• INSTRUCTIONS FOR THE TASK:
The full listing below should be printed word for word.
(ENTRIES PROVIDED)
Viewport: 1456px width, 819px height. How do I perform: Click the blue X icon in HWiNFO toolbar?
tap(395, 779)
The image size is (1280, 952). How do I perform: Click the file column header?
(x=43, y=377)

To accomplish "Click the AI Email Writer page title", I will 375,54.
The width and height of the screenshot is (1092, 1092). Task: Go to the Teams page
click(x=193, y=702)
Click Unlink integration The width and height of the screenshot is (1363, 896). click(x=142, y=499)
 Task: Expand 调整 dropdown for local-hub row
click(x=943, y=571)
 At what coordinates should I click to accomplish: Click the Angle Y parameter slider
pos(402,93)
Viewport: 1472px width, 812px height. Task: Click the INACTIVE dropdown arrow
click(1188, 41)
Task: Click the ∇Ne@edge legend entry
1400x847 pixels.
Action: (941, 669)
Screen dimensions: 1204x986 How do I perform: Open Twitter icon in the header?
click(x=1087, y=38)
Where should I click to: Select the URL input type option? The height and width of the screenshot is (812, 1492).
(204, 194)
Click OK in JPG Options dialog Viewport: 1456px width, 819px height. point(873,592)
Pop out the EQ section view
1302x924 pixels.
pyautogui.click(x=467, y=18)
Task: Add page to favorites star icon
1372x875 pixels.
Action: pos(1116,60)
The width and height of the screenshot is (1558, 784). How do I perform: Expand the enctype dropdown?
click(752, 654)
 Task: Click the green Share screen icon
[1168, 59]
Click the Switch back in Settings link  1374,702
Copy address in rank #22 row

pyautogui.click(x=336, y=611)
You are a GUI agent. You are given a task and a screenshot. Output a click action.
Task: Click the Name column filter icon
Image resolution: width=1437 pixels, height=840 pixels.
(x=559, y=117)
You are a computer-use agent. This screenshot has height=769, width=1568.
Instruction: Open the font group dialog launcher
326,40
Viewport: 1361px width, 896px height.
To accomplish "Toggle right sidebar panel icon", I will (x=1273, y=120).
(End ENTRIES PROVIDED)
• EXERCISE ANSWER:
Viewport: 1456px width, 819px height. How do I perform: Click the blue X icon in HWiNFO toolbar?
tap(395, 779)
The image size is (1280, 952). How do I perform: Click the file column header?
(x=43, y=377)

To accomplish "Click the AI Email Writer page title", I will 375,54.
The width and height of the screenshot is (1092, 1092). Task: Go to the Teams page
click(x=193, y=702)
Click Unlink integration The width and height of the screenshot is (1363, 896). click(x=142, y=499)
 Task: Expand 调整 dropdown for local-hub row
click(x=943, y=571)
 At what coordinates should I click to accomplish: Click the Angle Y parameter slider
pos(402,93)
Viewport: 1472px width, 812px height. Task: Click the INACTIVE dropdown arrow
click(1188, 41)
Task: Click the ∇Ne@edge legend entry
1400x847 pixels.
Action: (941, 669)
Screen dimensions: 1204x986 How do I perform: Open Twitter icon in the header?
click(x=1087, y=38)
Where should I click to: Select the URL input type option? The height and width of the screenshot is (812, 1492).
(204, 194)
Click OK in JPG Options dialog Viewport: 1456px width, 819px height. point(873,592)
Pop out the EQ section view
1302x924 pixels.
pyautogui.click(x=467, y=18)
Task: Add page to favorites star icon
1372x875 pixels.
Action: pos(1116,60)
The width and height of the screenshot is (1558, 784). How do I perform: Expand the enctype dropdown?
click(752, 654)
 Task: Click the green Share screen icon
[1168, 59]
Click the Switch back in Settings link  1374,702
Copy address in rank #22 row

pyautogui.click(x=336, y=611)
You are a GUI agent. You are given a task and a screenshot. Output a click action.
Task: Click the Name column filter icon
Image resolution: width=1437 pixels, height=840 pixels.
(x=559, y=117)
You are a computer-use agent. This screenshot has height=769, width=1568.
Instruction: Open the font group dialog launcher
326,40
Viewport: 1361px width, 896px height.
To accomplish "Toggle right sidebar panel icon", I will (x=1273, y=120).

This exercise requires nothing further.